*** Material for the task Section Begins ***
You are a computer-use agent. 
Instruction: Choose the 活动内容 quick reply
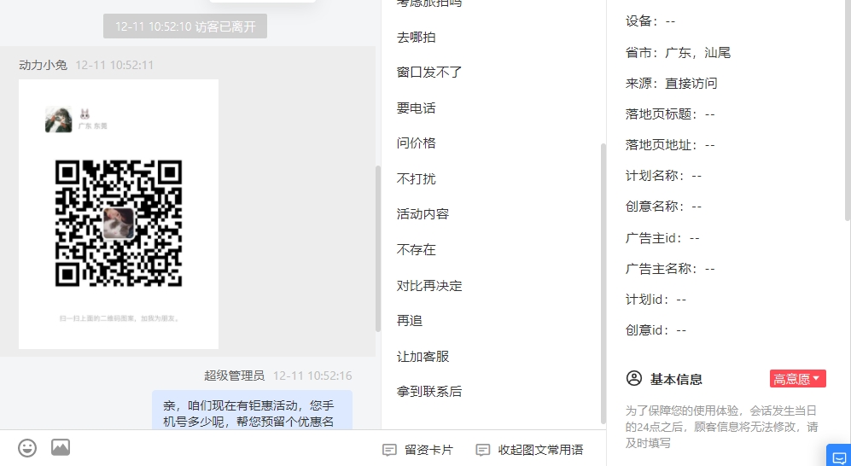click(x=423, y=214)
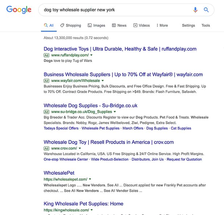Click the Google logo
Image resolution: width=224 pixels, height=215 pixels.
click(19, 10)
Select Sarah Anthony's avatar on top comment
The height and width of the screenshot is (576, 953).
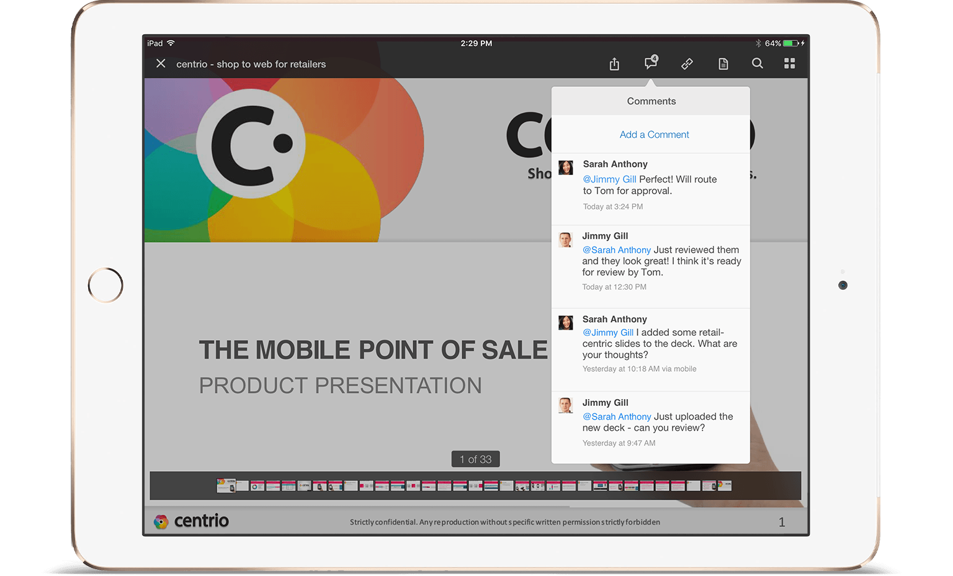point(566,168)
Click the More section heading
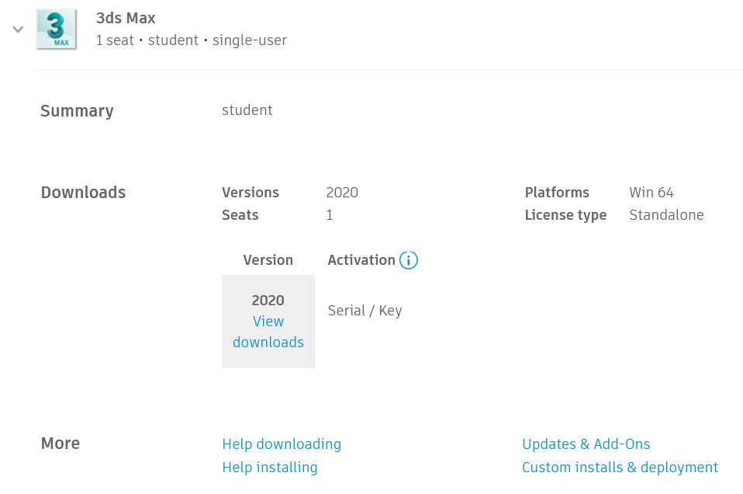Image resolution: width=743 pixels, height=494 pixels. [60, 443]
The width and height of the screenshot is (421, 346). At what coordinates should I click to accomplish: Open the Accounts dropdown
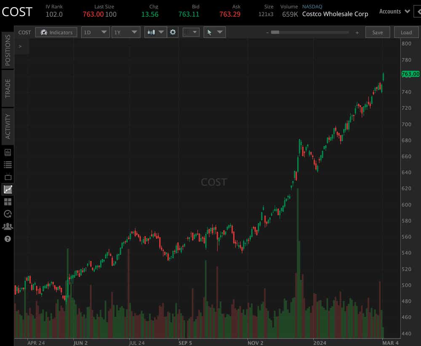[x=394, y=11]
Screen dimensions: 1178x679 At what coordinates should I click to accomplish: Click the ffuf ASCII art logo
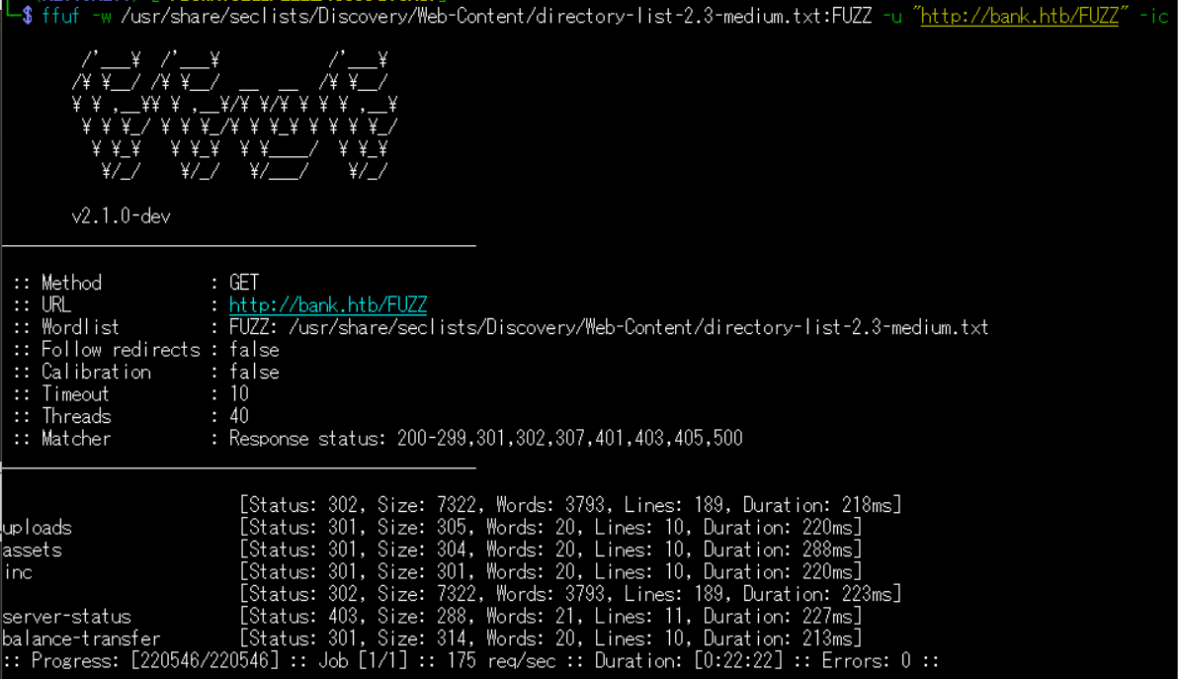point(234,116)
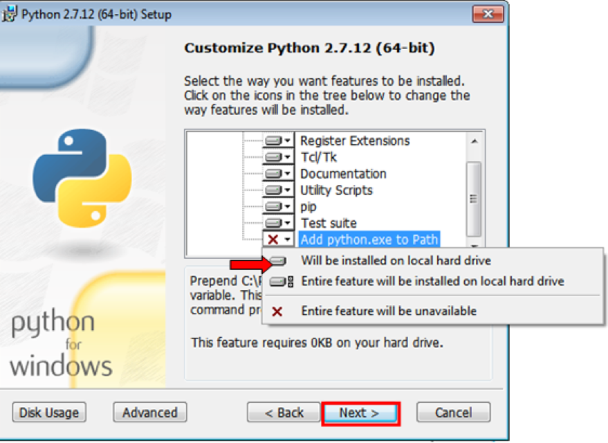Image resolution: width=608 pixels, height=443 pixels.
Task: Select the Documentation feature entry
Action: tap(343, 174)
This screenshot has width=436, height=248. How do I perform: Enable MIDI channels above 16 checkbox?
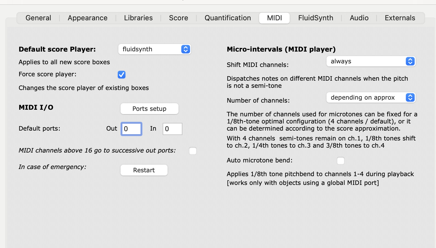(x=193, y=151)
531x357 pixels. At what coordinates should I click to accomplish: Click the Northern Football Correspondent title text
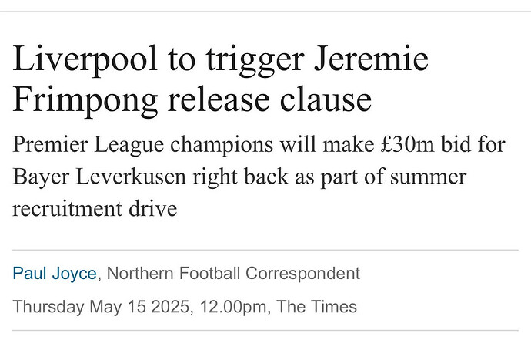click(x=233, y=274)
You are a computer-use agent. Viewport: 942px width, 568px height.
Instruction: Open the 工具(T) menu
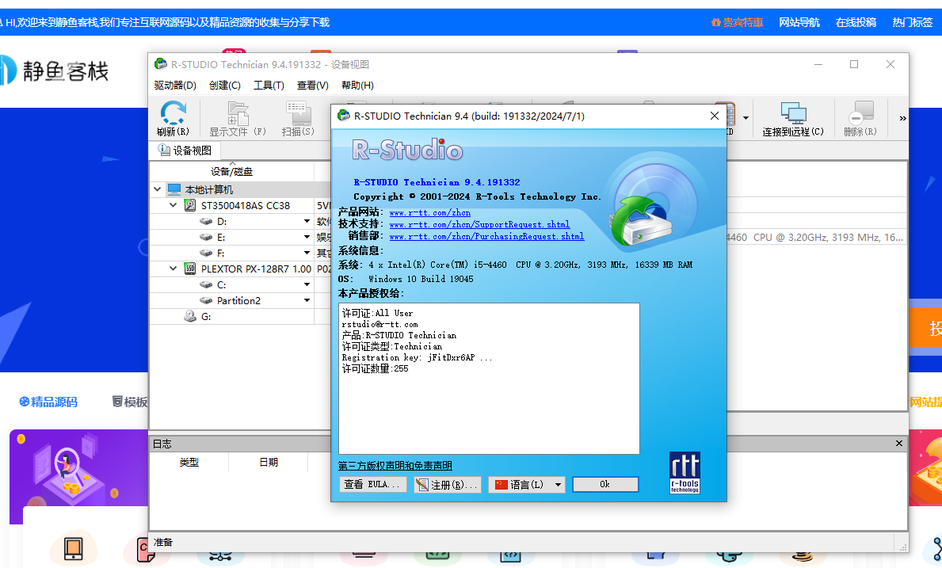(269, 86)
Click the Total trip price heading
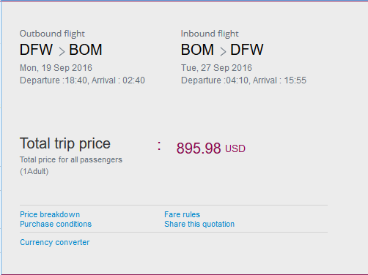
*** Material for the task Section Ends ***
**Exercise directions:**
With the pictures left out, give again exactly the lines from the one with "531x357 pixels. At" through the end of the data, both included.

**Answer to this problem:**
531x357 pixels. At what coordinates should I click to accomplish: Click the Northern Football Correspondent title text
click(x=233, y=274)
You are a computer-use agent. Viewport: 942px width, 568px height.
Instruction: Open the 工具(T) menu
(269, 86)
Click the Total trip price heading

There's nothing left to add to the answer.